What is estate planning? Attorney L. Reed Bloodworth, Founder and CEO of Bloodworth Law said “estate planning is the act of creating legal documents and plans that outline for Florida courts and your heirs, exactly what you want to have happen to your children, your assets, and your estate after you die or if you become incapacitated.”
Estate Planning Documents
The Bloodworth Law Estate Planning Team can work with you remotely on the phone, via Zoom, or in the office.
“We tell people to choose someone they trust completely because they’re going to be able to act on your behalf in dealings with real property, investments, financial matters, business matters, your estate, your retirement, taxes, and trusts.
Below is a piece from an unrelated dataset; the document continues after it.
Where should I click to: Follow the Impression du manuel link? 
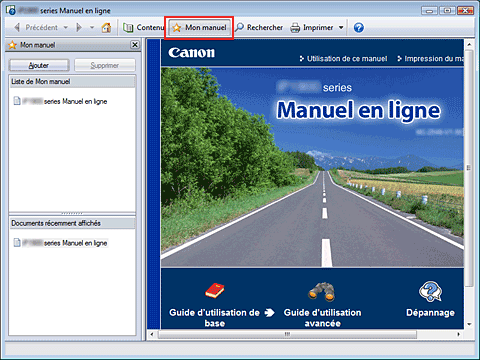[x=430, y=59]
They have what’s called superpowers,” said Reed, a 2022 U.S. News & World Report Best Lawyer in Trusts & Estates Litigation
“We work with you on your estate planning, the documents, and can serve as legal counsel for Florida families and individuals across the state facing estate litigation or trust litigation.”
Estate planning documents include:
- The last will and testament
- A durable power of attorney
- A designation of a health care surrogate
- A living will, and, optionally,
- A trust
Estate Planning Includes Legal, Health & Financial Decisions
Did you know that estate planning also includes making legal plans in case you become unable to handle legal, health, and financial decisions?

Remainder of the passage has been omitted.